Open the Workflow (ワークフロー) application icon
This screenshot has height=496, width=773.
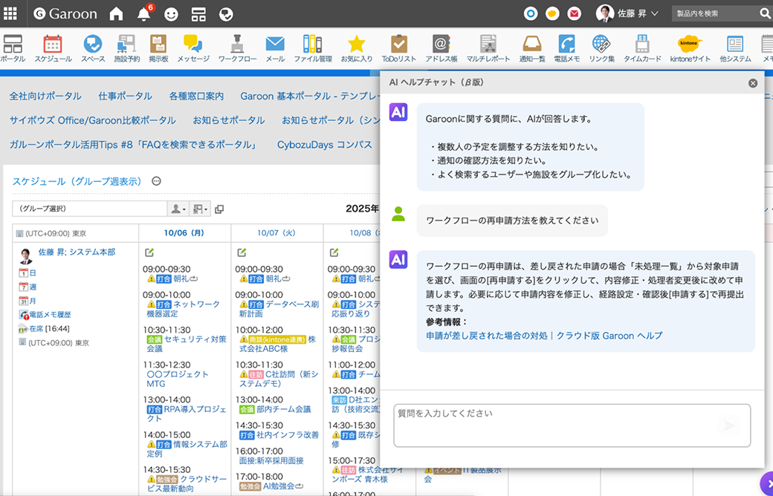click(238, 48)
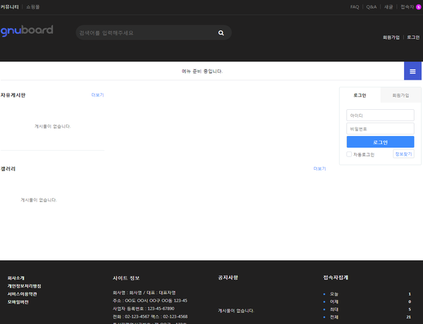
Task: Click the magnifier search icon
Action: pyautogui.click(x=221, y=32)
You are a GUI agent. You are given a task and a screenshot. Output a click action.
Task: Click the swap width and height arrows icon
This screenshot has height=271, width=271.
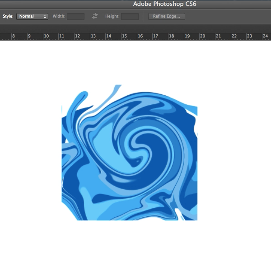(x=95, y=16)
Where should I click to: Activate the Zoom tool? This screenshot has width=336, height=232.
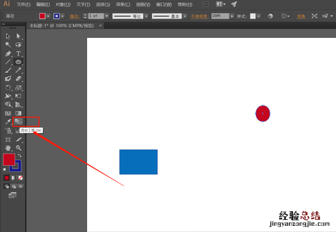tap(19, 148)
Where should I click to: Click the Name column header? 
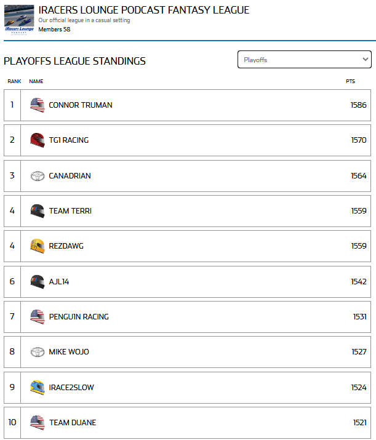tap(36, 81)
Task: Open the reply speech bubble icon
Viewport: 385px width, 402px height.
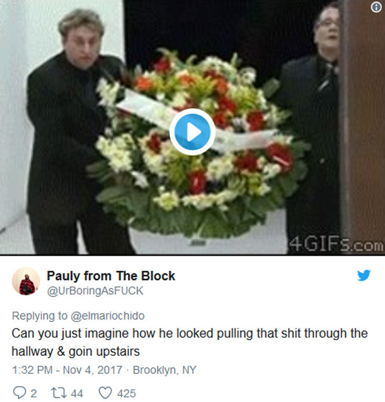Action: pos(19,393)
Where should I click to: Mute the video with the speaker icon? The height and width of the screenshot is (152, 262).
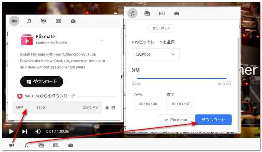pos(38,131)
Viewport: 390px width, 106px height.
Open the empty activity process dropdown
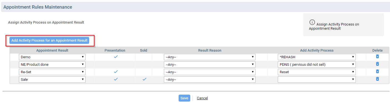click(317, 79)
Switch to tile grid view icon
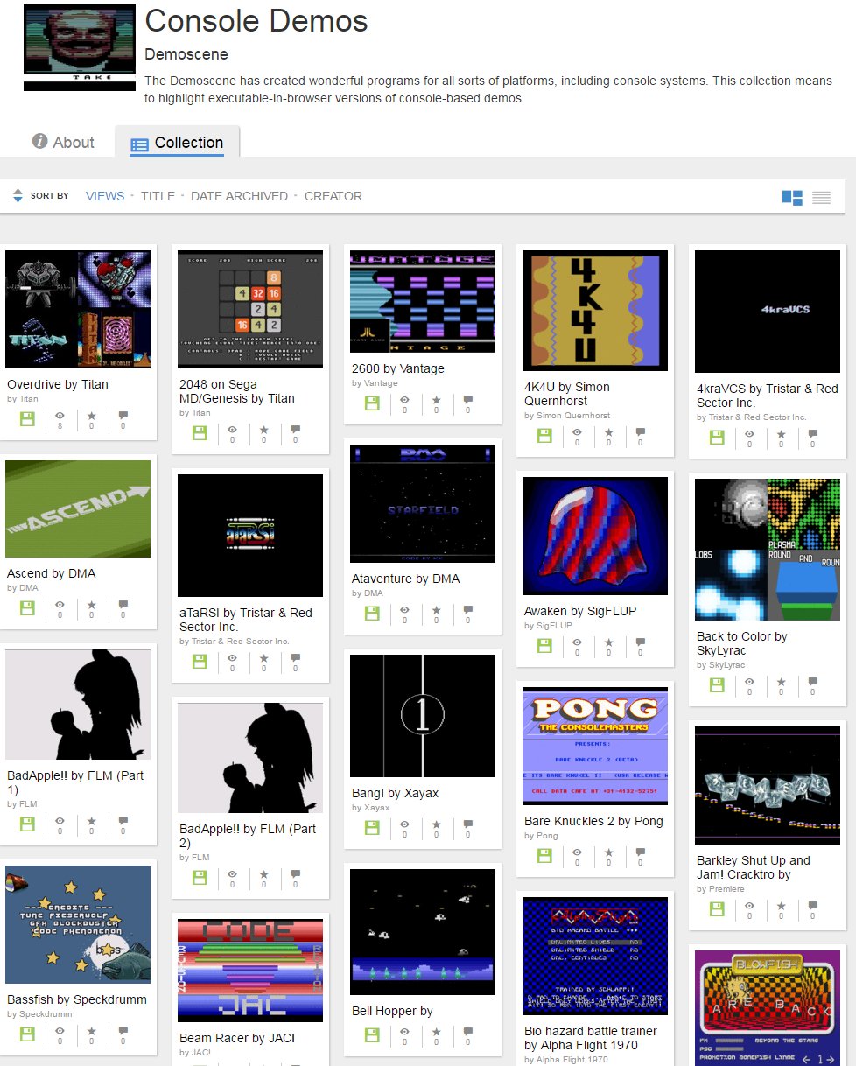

==========

__Problem statement__. Your task is to copy exactly the lines from the line containing "Where should I click to: Activate" through the final line of the listing above and to omit every picture.

__Exercise answer__.
Where should I click to: Activate the Zoom tool? This screenshot has width=336, height=232.
tap(19, 148)
Where should I click to: Click the Name column header? 
tap(36, 81)
Task: Open the reply speech bubble icon
Viewport: 385px width, 402px height.
Action: pos(19,393)
Where should I click to: Mute the video with the speaker icon? The height and width of the screenshot is (152, 262).
pos(38,131)
Viewport: 390px width, 106px height.
Open the empty activity process dropdown
click(317, 79)
Switch to tile grid view icon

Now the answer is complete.